Cannes 2008 sans Polar ?
Posté par Hardboiled le 15 mai, (populaire)
Etiquettes : Cannes Cinéma Festival
Au lieu de vous précipiter au volant de votre décapotable pour descendre sur la Croisette, de casser les ailes de votre nœud papillon assorti à votre smoking et de mettre un dernier coup de fer à repasser à la robe longue de votre Top Model au bras de laquelle vous déambulerez sur le tapis rouge des marches du Bunker festivalier, en un mot au lieu de jouer les cinéphiles Glamour au 61ième Festival de Cannes, préférez donc la lecture du dernier numéro de la revue Positif avec un superbe dossier sur le Polar Asiatique qui, de Hong Kong à la Corée en passant par le Japon, réussit le tour de force de faire la synthèse d'une approche purement commerciale, de l'influence française d'un Melville et de la création d'œuvres toutes personnelles.

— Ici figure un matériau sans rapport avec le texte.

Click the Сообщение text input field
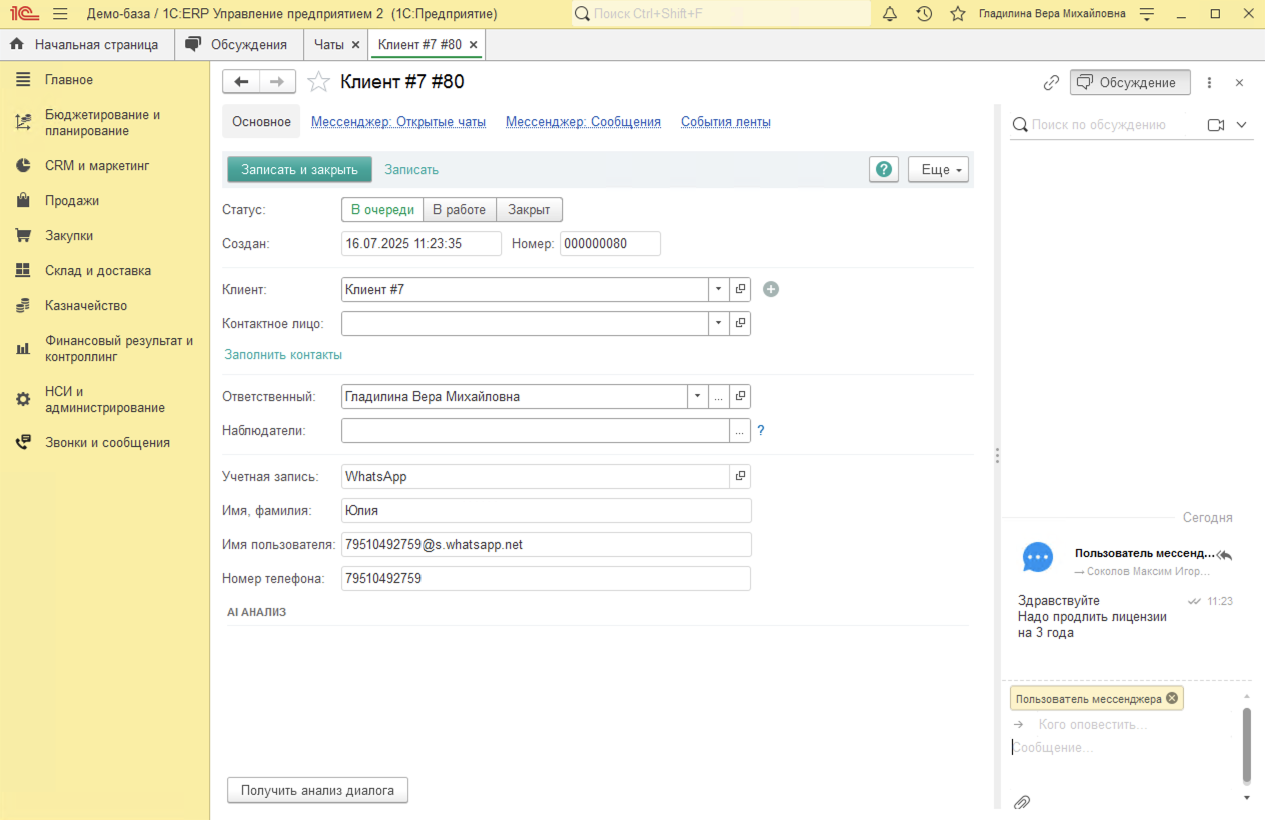The image size is (1265, 820). (x=1120, y=748)
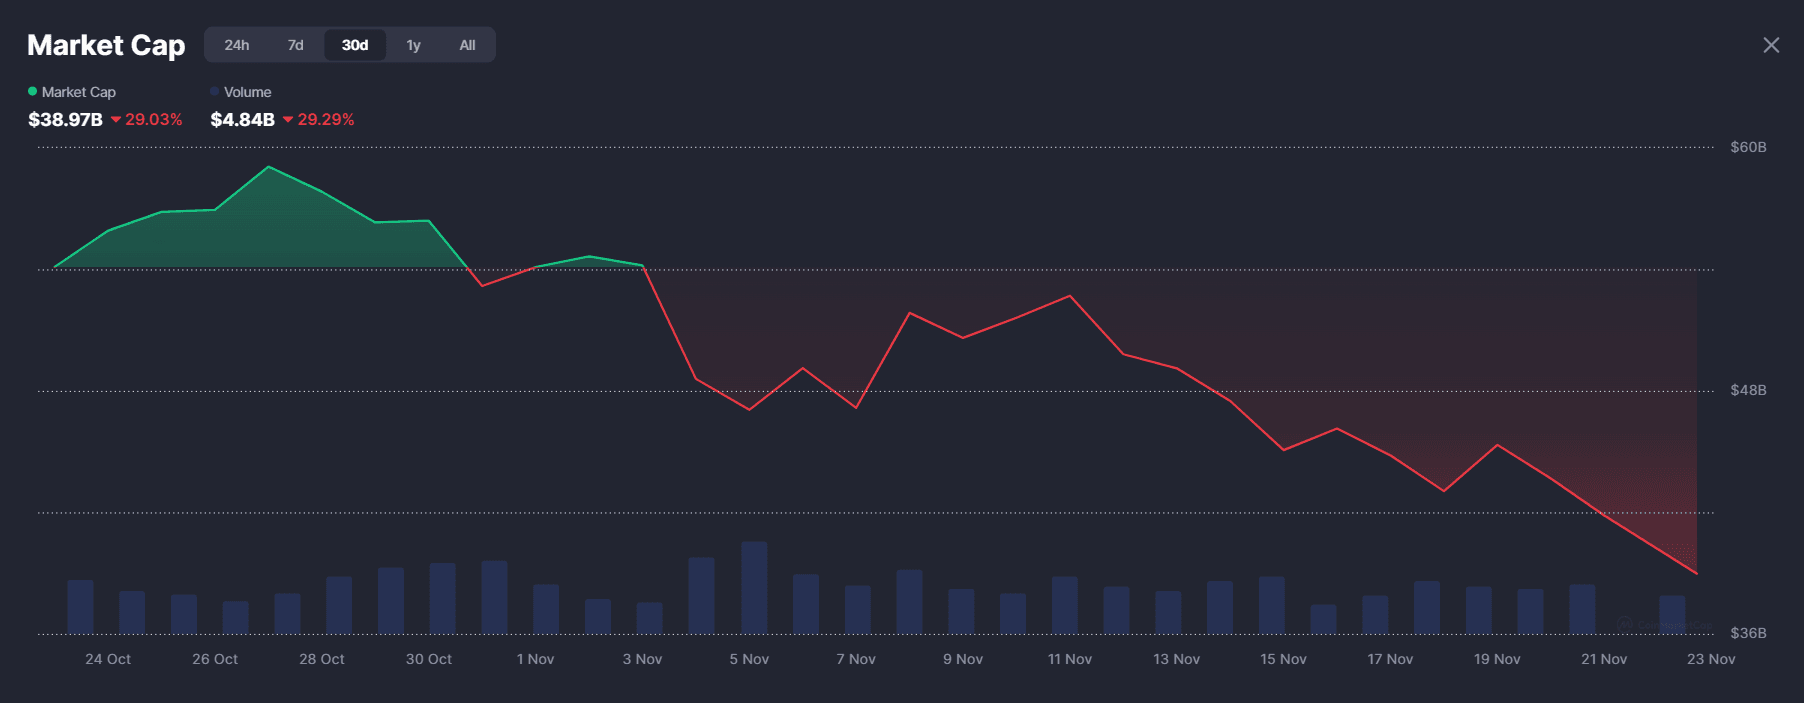The width and height of the screenshot is (1804, 703).
Task: Click the green Market Cap legend dot
Action: point(33,92)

Force est de constater que le Festival cette année s'américanise beaucoup. Des pointures sont présentes cette année à Cannes, avec comme Président Sean Penn et son copain Clint Eastwood en compétition (avec ce qui semble être un polar), car n'oublions pas qu'ils ont commis ensemble un très bon Mystic River, adaptation du non moins intéressant Denis Lehanne. Du coup, ce festival a des faux airs d'Oscars. Sur le site, vous pouvez déjà retrouver les Oscars et Polars dans un dossier spécifique, de saines interrogations sur Effet de Mode ou Vrai Renouveau du Film Policier Français ou sur Le Film Policier interdit de montée des Marches ?, alors pour compléter tout cela, un rappel des quelques polars (ou assimilés) ayant reçu une Palme à Cannes :- Pulp Fiction de Quentin Tarentino en 1994, le copiste surestimé (à mon avis), nostalgique des années 70 et des séries B.
- Barton Fink de Joël et Ethan Cohen en 1991, des frères vraiment surdoués, artisans d'une œuvre vraiment singulière où se mêlent The Big Lebowski, Miller's Crossing ou encore leur premier long métrage, le bien nommé Sang pour Sang.
- Sailor et Lula de David Lynch en 1990, l'allumé génial par excellence que l'on déteste ou que l'on adule (c'est mon cas de Erasehead à Blue Velvet, en passant par l'incontournable Twin Peaks ou Mulholland Drive).
- Taxi Driver de Martin Scorsese en 1976, sans conteste un chef d'œuvre même si on s'éloigne un peu du Polar, car depuis, le cher Martin s'est rattrapé question pur polar, avec des incontournables comme Les Affranchis, Les Infiltrés (retour ici vers l'influence du Polar asiatique) et autres Casino.
- Conversation Secrète de Francis Ford Coppola en 1974, qui sous les codes du polar, pose des questions autrement plus existentielles comme sa propre place dans la réalité et le regard que l'on porte sur les choses et les gens.
- Le Salaire de la Peur de Henri-Georges Clouzot en 1953, grand film de suspense et d'aventure avec la qualité française des années 50, mais empreint d'un cynisme et d'une ambiguïté intéressante pour l'époque.
- Le Troisième Homme de Carol Reed en 1949, vrai film noir avec un Orson Welles magistral, des scènes devenues inoubliables et un thème musical plus que lancinant.